Entries taken from a collection:
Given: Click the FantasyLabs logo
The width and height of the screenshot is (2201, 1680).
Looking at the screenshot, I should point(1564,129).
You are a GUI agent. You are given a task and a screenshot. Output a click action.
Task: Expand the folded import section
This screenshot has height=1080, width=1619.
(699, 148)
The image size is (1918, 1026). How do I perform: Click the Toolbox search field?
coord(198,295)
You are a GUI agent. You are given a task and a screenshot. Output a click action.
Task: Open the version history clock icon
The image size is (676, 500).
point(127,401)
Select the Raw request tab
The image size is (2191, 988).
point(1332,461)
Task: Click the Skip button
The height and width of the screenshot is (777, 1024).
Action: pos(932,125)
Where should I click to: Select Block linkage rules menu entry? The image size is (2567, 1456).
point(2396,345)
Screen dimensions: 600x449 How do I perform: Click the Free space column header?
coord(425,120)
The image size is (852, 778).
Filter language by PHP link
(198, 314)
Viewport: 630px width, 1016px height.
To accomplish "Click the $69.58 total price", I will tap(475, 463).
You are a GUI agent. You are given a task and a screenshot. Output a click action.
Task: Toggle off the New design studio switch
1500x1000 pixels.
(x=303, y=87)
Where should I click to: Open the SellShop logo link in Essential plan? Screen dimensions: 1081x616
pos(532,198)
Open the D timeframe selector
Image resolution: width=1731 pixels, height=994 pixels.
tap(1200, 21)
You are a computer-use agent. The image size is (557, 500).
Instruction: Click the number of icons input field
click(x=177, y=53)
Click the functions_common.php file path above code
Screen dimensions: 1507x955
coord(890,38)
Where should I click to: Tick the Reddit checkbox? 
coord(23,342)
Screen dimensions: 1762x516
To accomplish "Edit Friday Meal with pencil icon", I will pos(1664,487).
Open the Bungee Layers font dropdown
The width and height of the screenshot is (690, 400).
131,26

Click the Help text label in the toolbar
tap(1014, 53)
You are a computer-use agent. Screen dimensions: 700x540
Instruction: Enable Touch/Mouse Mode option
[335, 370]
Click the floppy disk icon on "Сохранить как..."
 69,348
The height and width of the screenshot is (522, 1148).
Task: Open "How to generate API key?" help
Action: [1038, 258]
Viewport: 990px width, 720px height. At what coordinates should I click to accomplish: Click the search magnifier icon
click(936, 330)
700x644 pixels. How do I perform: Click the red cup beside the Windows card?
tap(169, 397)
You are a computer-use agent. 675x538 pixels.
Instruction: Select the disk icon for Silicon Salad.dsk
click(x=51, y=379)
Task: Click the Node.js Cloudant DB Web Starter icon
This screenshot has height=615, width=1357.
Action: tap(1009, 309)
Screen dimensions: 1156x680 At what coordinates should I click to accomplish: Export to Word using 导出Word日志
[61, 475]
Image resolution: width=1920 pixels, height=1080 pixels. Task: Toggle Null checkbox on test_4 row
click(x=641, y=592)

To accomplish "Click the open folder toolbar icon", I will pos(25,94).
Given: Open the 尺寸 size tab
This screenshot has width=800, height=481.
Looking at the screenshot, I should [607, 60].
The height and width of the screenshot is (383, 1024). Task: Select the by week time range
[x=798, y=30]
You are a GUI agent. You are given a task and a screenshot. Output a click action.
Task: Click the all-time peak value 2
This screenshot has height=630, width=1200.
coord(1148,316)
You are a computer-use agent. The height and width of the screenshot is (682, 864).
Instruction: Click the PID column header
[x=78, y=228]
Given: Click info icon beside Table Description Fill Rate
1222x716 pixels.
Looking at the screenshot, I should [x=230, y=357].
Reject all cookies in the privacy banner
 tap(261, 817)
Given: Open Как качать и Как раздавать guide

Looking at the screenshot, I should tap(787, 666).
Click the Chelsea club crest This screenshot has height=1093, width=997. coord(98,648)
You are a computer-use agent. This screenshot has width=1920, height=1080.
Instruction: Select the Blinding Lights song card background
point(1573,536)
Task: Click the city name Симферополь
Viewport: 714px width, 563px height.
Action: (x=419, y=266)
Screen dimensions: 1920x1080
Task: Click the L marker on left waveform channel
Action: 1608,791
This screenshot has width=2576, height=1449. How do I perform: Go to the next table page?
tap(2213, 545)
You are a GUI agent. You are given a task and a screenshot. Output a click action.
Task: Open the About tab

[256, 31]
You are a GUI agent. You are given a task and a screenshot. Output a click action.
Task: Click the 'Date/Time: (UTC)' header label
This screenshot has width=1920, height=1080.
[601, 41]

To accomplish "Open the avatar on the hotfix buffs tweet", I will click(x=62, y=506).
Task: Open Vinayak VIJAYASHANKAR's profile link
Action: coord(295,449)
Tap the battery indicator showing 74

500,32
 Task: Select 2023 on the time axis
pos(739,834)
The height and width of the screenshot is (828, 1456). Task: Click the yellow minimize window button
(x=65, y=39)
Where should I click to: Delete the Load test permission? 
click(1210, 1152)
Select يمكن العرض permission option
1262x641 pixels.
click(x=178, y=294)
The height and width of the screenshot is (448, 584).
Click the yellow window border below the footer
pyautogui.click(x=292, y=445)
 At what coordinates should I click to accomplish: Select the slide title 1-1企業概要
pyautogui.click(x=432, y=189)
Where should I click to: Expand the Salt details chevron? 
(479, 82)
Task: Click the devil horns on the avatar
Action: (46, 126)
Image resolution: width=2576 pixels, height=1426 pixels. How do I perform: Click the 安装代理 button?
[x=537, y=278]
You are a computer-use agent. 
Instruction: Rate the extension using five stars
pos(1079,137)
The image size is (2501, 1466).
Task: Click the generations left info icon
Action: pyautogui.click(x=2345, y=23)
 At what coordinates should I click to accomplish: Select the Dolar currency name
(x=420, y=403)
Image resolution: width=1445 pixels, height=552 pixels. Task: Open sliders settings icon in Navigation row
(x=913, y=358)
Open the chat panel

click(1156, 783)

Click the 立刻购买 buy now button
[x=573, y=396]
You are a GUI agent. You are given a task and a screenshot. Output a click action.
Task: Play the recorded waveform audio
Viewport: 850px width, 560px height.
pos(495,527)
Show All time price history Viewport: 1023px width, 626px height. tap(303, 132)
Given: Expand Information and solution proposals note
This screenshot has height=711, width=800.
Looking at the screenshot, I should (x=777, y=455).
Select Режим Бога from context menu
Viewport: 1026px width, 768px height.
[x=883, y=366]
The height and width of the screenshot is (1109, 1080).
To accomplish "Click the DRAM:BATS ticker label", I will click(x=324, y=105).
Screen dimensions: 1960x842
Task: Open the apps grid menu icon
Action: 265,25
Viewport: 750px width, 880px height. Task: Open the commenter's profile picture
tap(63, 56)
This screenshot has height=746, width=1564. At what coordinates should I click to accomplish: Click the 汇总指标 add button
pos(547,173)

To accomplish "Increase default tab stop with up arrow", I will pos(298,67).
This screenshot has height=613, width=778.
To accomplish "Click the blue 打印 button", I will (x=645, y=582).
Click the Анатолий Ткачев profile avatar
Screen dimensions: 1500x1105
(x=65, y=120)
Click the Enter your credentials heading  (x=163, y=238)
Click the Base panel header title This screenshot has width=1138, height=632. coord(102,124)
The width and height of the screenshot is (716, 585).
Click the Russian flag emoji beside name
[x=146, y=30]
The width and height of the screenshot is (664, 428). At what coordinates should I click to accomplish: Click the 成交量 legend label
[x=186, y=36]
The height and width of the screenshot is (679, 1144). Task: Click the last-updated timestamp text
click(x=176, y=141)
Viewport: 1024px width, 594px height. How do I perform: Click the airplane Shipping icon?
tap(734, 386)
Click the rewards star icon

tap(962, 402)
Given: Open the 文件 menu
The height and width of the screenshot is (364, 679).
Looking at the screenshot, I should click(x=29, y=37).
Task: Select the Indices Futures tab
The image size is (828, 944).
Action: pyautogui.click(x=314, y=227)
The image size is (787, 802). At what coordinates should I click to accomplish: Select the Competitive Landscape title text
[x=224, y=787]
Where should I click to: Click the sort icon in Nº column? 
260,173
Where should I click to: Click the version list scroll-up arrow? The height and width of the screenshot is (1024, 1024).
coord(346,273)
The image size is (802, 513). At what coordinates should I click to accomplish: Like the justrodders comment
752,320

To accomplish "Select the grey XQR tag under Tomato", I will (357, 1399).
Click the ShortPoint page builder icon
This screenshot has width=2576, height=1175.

BRIEF: From the entries above, pull out every line that contains the word "Toggle" and copy each one in full.

PROBLEM SOLUTION:
Task: Toggle off the New design studio switch
Image resolution: width=1920 pixels, height=1080 pixels. Task: Toggle Null checkbox on test_4 row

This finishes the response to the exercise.